RAW DATA:
+++

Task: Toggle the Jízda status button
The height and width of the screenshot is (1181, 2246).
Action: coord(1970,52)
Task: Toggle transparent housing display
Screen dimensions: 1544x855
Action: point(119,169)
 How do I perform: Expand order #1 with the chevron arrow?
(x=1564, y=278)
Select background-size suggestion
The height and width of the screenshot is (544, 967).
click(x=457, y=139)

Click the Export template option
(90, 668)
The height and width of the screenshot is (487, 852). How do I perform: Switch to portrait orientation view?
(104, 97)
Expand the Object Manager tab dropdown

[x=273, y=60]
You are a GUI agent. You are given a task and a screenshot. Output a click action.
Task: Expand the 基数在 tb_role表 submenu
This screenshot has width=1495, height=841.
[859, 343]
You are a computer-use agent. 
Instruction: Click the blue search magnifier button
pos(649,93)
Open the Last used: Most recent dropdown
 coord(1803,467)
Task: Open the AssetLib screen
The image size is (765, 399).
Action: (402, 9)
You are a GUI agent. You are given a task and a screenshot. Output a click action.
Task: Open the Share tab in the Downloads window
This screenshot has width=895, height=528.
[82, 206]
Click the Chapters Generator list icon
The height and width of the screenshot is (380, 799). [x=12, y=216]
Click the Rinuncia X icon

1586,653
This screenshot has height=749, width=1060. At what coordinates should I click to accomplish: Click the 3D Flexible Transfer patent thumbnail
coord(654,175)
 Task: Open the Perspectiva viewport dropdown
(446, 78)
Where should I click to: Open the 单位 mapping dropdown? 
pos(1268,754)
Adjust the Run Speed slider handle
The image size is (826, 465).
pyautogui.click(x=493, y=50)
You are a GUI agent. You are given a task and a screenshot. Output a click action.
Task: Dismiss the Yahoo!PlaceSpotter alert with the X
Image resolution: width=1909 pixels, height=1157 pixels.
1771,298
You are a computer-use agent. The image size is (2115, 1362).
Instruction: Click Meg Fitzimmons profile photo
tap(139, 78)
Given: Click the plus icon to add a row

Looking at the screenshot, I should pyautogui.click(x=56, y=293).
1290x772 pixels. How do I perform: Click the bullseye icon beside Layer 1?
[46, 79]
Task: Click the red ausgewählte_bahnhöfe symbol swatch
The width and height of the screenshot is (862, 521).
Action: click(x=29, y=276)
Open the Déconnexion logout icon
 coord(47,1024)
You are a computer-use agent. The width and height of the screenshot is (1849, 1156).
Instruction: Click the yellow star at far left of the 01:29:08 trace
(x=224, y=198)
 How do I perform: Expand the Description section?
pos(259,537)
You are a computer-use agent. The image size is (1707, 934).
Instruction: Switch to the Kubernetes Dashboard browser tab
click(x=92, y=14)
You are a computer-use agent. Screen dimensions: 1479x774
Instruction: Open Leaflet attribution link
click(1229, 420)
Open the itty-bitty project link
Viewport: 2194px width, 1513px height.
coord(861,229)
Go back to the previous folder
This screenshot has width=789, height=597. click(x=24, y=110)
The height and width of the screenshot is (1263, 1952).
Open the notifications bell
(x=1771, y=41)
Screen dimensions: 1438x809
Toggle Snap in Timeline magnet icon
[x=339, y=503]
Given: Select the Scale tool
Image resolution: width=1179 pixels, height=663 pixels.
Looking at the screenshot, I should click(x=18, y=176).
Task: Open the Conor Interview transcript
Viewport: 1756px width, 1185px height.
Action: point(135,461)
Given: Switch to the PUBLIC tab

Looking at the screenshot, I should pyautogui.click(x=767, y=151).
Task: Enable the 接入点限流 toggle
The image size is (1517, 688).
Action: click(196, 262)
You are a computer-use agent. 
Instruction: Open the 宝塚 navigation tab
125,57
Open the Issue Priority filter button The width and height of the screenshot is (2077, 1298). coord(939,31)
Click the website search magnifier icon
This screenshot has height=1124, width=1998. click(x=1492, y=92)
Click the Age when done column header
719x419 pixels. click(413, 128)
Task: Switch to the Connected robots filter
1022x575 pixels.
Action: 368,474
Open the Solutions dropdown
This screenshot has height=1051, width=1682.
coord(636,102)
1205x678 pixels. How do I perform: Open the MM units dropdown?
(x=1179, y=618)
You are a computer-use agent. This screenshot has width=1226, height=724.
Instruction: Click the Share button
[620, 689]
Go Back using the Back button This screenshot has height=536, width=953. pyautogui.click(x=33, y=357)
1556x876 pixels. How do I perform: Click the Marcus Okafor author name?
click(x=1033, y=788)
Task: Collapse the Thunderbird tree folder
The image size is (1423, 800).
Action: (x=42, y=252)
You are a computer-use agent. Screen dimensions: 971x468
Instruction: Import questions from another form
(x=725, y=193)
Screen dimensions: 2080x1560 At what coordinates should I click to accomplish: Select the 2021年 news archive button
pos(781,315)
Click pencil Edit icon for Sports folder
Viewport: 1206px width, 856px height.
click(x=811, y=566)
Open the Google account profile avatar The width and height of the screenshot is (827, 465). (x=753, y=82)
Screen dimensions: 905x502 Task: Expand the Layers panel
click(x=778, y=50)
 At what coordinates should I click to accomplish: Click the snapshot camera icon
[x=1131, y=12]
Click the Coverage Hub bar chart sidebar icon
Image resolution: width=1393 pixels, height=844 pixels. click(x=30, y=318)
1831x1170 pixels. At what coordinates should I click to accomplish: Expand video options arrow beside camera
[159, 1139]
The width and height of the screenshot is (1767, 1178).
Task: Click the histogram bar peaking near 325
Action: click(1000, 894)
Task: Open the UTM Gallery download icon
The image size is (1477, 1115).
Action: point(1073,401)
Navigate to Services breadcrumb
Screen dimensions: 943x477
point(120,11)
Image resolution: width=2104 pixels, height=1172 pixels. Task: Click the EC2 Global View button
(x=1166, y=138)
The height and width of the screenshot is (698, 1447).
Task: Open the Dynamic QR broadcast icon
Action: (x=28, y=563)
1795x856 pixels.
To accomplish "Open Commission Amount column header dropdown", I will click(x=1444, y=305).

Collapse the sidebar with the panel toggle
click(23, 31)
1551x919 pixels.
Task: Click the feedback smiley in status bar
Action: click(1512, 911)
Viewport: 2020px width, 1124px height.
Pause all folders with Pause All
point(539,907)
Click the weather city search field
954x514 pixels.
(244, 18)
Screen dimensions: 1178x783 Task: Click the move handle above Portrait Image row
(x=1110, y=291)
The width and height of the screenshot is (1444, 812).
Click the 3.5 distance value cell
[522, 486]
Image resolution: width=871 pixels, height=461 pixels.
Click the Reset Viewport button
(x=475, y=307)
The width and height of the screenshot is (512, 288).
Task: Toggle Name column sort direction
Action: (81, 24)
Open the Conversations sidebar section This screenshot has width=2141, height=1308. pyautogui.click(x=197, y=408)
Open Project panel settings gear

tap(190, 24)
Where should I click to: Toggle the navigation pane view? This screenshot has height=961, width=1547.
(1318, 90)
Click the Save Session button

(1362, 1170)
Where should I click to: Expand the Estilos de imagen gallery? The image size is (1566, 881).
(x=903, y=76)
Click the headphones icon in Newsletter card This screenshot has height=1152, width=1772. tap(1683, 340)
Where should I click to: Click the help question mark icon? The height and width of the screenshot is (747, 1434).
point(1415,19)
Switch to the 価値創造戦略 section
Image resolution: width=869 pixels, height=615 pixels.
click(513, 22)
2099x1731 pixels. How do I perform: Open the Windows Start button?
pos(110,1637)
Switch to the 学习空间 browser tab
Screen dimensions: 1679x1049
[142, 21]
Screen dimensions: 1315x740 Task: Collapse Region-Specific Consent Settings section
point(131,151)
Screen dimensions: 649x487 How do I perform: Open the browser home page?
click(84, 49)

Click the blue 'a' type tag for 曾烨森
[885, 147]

+++

Reproduce all the data exactly. Include every line.

Task: Toggle the Jízda status button
The height and width of the screenshot is (1181, 2246).
Action: coord(1970,52)
Task: Toggle transparent housing display
Screen dimensions: 1544x855
Action: point(119,169)
 How do I perform: Expand order #1 with the chevron arrow?
(x=1564, y=278)
Select background-size suggestion
The height and width of the screenshot is (544, 967).
click(x=457, y=139)

Click the Export template option
(90, 668)
The height and width of the screenshot is (487, 852). How do I perform: Switch to portrait orientation view?
(104, 97)
Expand the Object Manager tab dropdown

[x=273, y=60]
You are a GUI agent. You are given a task and a screenshot. Output a click action.
Task: Expand the 基数在 tb_role表 submenu
This screenshot has width=1495, height=841.
[859, 343]
You are a computer-use agent. 
Instruction: Click the blue search magnifier button
pos(649,93)
Open the Last used: Most recent dropdown
 coord(1803,467)
Task: Open the AssetLib screen
The image size is (765, 399).
Action: (402, 9)
You are a GUI agent. You are given a task and a screenshot. Output a click action.
Task: Open the Share tab in the Downloads window
This screenshot has width=895, height=528.
[82, 206]
Click the Chapters Generator list icon
The height and width of the screenshot is (380, 799). [x=12, y=216]
Click the Rinuncia X icon

1586,653
This screenshot has height=749, width=1060. At what coordinates should I click to accomplish: Click the 3D Flexible Transfer patent thumbnail
coord(654,175)
 Task: Open the Perspectiva viewport dropdown
(446, 78)
Where should I click to: Open the 单位 mapping dropdown? 
pos(1268,754)
Adjust the Run Speed slider handle
The image size is (826, 465).
pyautogui.click(x=493, y=50)
You are a GUI agent. You are given a task and a screenshot. Output a click action.
Task: Dismiss the Yahoo!PlaceSpotter alert with the X
Image resolution: width=1909 pixels, height=1157 pixels.
1771,298
You are a computer-use agent. The image size is (2115, 1362).
Instruction: Click Meg Fitzimmons profile photo
tap(139, 78)
Given: Click the plus icon to add a row

Looking at the screenshot, I should pyautogui.click(x=56, y=293).
1290x772 pixels. How do I perform: Click the bullseye icon beside Layer 1?
[46, 79]
Task: Click the red ausgewählte_bahnhöfe symbol swatch
The width and height of the screenshot is (862, 521).
Action: click(x=29, y=276)
Open the Déconnexion logout icon
 coord(47,1024)
You are a computer-use agent. The width and height of the screenshot is (1849, 1156).
Instruction: Click the yellow star at far left of the 01:29:08 trace
(x=224, y=198)
 How do I perform: Expand the Description section?
pos(259,537)
You are a computer-use agent. The image size is (1707, 934).
Instruction: Switch to the Kubernetes Dashboard browser tab
click(x=92, y=14)
You are a computer-use agent. Screen dimensions: 1479x774
Instruction: Open Leaflet attribution link
click(1229, 420)
Open the itty-bitty project link
Viewport: 2194px width, 1513px height.
coord(861,229)
Go back to the previous folder
This screenshot has width=789, height=597. click(x=24, y=110)
The height and width of the screenshot is (1263, 1952).
Open the notifications bell
(x=1771, y=41)
Screen dimensions: 1438x809
Toggle Snap in Timeline magnet icon
[x=339, y=503]
Given: Select the Scale tool
Image resolution: width=1179 pixels, height=663 pixels.
Looking at the screenshot, I should click(x=18, y=176).
Task: Open the Conor Interview transcript
Viewport: 1756px width, 1185px height.
Action: point(135,461)
Given: Switch to the PUBLIC tab

Looking at the screenshot, I should pyautogui.click(x=767, y=151).
Task: Enable the 接入点限流 toggle
The image size is (1517, 688).
Action: click(196, 262)
You are a computer-use agent. 
Instruction: Open the 宝塚 navigation tab
125,57
Open the Issue Priority filter button The width and height of the screenshot is (2077, 1298). coord(939,31)
Click the website search magnifier icon
This screenshot has height=1124, width=1998. click(x=1492, y=92)
Click the Age when done column header
719x419 pixels. click(413, 128)
Task: Switch to the Connected robots filter
1022x575 pixels.
Action: 368,474
Open the Solutions dropdown
This screenshot has height=1051, width=1682.
coord(636,102)
1205x678 pixels. How do I perform: Open the MM units dropdown?
(x=1179, y=618)
You are a computer-use agent. This screenshot has width=1226, height=724.
Instruction: Click the Share button
[620, 689]
Go Back using the Back button This screenshot has height=536, width=953. pyautogui.click(x=33, y=357)
1556x876 pixels. How do I perform: Click the Marcus Okafor author name?
click(x=1033, y=788)
Task: Collapse the Thunderbird tree folder
The image size is (1423, 800).
Action: (x=42, y=252)
You are a computer-use agent. Screen dimensions: 971x468
Instruction: Import questions from another form
(x=725, y=193)
Screen dimensions: 2080x1560 At what coordinates should I click to accomplish: Select the 2021年 news archive button
pos(781,315)
Click pencil Edit icon for Sports folder
Viewport: 1206px width, 856px height.
click(x=811, y=566)
Open the Google account profile avatar The width and height of the screenshot is (827, 465). (x=753, y=82)
Screen dimensions: 905x502 Task: Expand the Layers panel
click(x=778, y=50)
 At what coordinates should I click to accomplish: Click the snapshot camera icon
[x=1131, y=12]
Click the Coverage Hub bar chart sidebar icon
Image resolution: width=1393 pixels, height=844 pixels. click(x=30, y=318)
1831x1170 pixels. At what coordinates should I click to accomplish: Expand video options arrow beside camera
[159, 1139]
The width and height of the screenshot is (1767, 1178).
Task: Click the histogram bar peaking near 325
Action: click(1000, 894)
Task: Open the UTM Gallery download icon
The image size is (1477, 1115).
Action: point(1073,401)
Navigate to Services breadcrumb
Screen dimensions: 943x477
point(120,11)
Image resolution: width=2104 pixels, height=1172 pixels. Task: Click the EC2 Global View button
(x=1166, y=138)
The height and width of the screenshot is (698, 1447).
Task: Open the Dynamic QR broadcast icon
Action: (x=28, y=563)
1795x856 pixels.
To accomplish "Open Commission Amount column header dropdown", I will click(x=1444, y=305).

Collapse the sidebar with the panel toggle
click(23, 31)
1551x919 pixels.
Task: Click the feedback smiley in status bar
Action: click(1512, 911)
Viewport: 2020px width, 1124px height.
Pause all folders with Pause All
point(539,907)
Click the weather city search field
954x514 pixels.
(244, 18)
Screen dimensions: 1178x783 Task: Click the move handle above Portrait Image row
(x=1110, y=291)
The width and height of the screenshot is (1444, 812).
Click the 3.5 distance value cell
[522, 486]
Image resolution: width=871 pixels, height=461 pixels.
Click the Reset Viewport button
(x=475, y=307)
The width and height of the screenshot is (512, 288).
Task: Toggle Name column sort direction
Action: (81, 24)
Open the Conversations sidebar section This screenshot has width=2141, height=1308. pyautogui.click(x=197, y=408)
Open Project panel settings gear

tap(190, 24)
Where should I click to: Toggle the navigation pane view? This screenshot has height=961, width=1547.
(1318, 90)
Click the Save Session button

(1362, 1170)
Where should I click to: Expand the Estilos de imagen gallery? The image size is (1566, 881).
(x=903, y=76)
Click the headphones icon in Newsletter card This screenshot has height=1152, width=1772. tap(1683, 340)
Where should I click to: Click the help question mark icon? The height and width of the screenshot is (747, 1434).
point(1415,19)
Switch to the 価値創造戦略 section
Image resolution: width=869 pixels, height=615 pixels.
click(513, 22)
2099x1731 pixels. How do I perform: Open the Windows Start button?
pos(110,1637)
Switch to the 学习空间 browser tab
Screen dimensions: 1679x1049
[142, 21]
Screen dimensions: 1315x740 Task: Collapse Region-Specific Consent Settings section
point(131,151)
Screen dimensions: 649x487 How do I perform: Open the browser home page?
click(84, 49)

Click the blue 'a' type tag for 曾烨森
[885, 147]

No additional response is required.